Grève du nettoyage au technicentre SNCF de Hellemmes (Lille) : Jours 6, 7, 8 – Nettoyer, Balayer, Elior il faut payer !
27 juillet 2022 Article Entreprises
Lundi : Elior envoie son perroquet
Dès 6h du matin devant le technicentre SNCF, les travailleurs du nettoyage en grève installent leur piquet pour une nouvelle semaine de mobilisation. On accroche la banderole, on installe tables et chaises, et surtout on distribue le nouveau tract aux cheminots qui entrent dans l’usine. Les revendications n’ont pas bougé depuis la semaine précédente : « On veut des sous et des embauches. »
La télévision est même venue couvrir la grève. « On n’a pas l’habitude des caméras. » Pourtant les grévistes ne mâchent pas leurs mots devant les journalistes. « On est en manque d’effectif donc surchargés de travail. On nous prend pour des esclaves ! » Le message est clair. Mais les propositions de la direction d’Elior le sont beaucoup moins. Le directeur régional arrive sur le site dans la matinée. Lui non plus n’a pas changé de position depuis la semaine dernière. « On vous propose de reprendre le travail, mais vous ne ferez pas plus que ce que vous faisiez avant l’appel d’offre. Comme ça on évalue les besoins et on embauchera en fonction ». Vous reprenez le travail d’abord, on discute ensuite. On commence à connaître la chanson !
Mais qu’est-ce qui garantit qu’une fois le travail repris on ne demandera pas aux salariés d’en faire toujours plus ? Une tâche par-ci puis par-là, pour augmenter peu à peu la charge de travail ? « Je vous ferais des fiches de postes, pour définir précisément vos tâches » lance le directeur. Les grévistes ne sont pas dupes, « une fiche de poste ça peut se modifier », et sans que le salarié ait son mot à dire ! « Ils vont nous dire tu nettoies là-bas. Mais imaginons, ce n’est pas dans ta fiche de poste. Si tu refuses : avertissement ! Et au bout de trois avertissements, licenciement ! Je connais Elior comme ma poche. » En résumé la seule garantie que peuvent avoir les salariés que la charge de travail ne changera pas, ce sont des embauches. Mais le directeur se refuse à en promettre. « Il faut qu’on fasse une estimation de ce qu’on a besoin – Les grévistes ils l’ont fait l’estimation, c’est dix personnes ! » On se quitte sans avoir plus avancé. Mais on sent bien que le directeur enrage de ne pas être parvenu à faire reprendre le travail. « Tiens, si tu veux sécher tes larmes », lui lance un soutien de la CGT en tendant un kleenex. Le directeur est penaud, mais sur le piquet on est hilare.
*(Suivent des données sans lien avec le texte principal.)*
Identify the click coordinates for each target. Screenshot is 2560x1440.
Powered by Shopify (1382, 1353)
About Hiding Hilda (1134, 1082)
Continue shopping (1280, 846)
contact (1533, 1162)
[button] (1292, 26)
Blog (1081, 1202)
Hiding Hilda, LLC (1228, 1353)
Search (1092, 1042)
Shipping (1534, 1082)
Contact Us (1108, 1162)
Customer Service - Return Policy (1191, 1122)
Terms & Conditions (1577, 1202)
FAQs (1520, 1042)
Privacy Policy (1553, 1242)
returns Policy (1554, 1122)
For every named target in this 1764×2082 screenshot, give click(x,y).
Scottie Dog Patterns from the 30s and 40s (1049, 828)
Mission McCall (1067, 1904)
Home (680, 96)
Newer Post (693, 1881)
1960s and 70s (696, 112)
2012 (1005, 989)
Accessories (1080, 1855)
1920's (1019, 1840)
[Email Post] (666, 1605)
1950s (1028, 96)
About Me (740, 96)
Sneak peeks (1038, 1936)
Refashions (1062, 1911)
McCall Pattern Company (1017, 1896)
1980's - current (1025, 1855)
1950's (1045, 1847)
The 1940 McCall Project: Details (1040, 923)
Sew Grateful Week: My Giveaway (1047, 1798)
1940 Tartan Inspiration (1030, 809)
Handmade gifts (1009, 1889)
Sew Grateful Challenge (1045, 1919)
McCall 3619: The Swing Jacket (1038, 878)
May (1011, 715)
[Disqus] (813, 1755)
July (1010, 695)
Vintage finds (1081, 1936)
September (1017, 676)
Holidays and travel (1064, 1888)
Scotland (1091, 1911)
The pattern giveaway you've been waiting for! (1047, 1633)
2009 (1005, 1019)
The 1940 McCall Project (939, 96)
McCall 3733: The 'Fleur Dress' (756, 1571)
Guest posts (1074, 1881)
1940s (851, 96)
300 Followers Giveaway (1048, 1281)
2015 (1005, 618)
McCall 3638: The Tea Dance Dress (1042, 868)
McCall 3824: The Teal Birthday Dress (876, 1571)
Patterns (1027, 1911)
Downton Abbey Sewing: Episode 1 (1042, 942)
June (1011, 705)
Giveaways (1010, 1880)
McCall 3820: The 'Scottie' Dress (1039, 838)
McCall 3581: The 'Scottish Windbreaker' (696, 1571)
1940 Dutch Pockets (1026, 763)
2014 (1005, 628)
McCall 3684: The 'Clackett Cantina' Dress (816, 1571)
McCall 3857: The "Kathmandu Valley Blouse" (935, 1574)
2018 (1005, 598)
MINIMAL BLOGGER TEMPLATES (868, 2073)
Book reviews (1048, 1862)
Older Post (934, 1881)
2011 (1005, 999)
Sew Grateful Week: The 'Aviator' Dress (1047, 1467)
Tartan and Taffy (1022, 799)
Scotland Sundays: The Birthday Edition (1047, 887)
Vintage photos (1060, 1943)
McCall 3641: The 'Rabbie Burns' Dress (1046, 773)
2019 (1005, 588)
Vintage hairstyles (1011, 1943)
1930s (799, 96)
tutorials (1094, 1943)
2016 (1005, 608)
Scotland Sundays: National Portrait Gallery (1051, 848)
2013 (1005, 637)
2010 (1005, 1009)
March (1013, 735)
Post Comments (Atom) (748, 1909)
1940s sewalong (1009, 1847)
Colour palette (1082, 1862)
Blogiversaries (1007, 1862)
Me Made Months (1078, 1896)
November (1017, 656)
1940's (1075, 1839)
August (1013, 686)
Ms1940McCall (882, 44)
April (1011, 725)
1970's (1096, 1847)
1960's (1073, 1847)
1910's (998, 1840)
Mardi : La propreté ? La SNCF s’en lave les mains !
En ce septième jour de grève, des cheminots de la SNCF s’arrêtent sur le piquet et montrent des photos prises à l’intérieur du technicentre. « C’est dégueulasse ! » Les poubelles débordent, les moucherons volent autour et les sanitaires sont presque insalubres… L’environnement de travail se dégrade à vue d’œil. La grève commence à se voir. « Mais la SNCF n’en a rien à faire. » Et si des salariés Elior d’autres sites viennent bien faire des heures supplémentaires au technicentre, ce n’est pas suffisant pour le rendre propre. C’est peut-être l’occasion de discuter avec la direction de l’entreprise ? Les grévistes décident d’aller remettre la pétition de solidarité, signée par plus de 400 cheminots, au directeur de l’établissement, en espérant de celui-ci qu’il fasse pression sur Elior pour que le centre soit nettoyé.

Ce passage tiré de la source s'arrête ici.